■ **Brief**
Copy the rows below word for word, leaving out the pictures.
━━━ Stored data ━━━
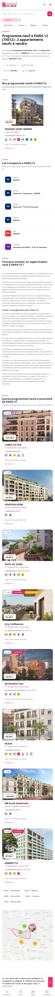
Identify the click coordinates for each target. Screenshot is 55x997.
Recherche (7, 994)
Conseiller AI (47, 994)
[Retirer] (19, 20)
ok (50, 982)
━━━
■ **Response to this task**
Identify the click coordinates for each target. Screenshot is 55x997.
Recherche (7, 994)
Conseiller AI (47, 994)
[Retirer] (19, 20)
ok (50, 982)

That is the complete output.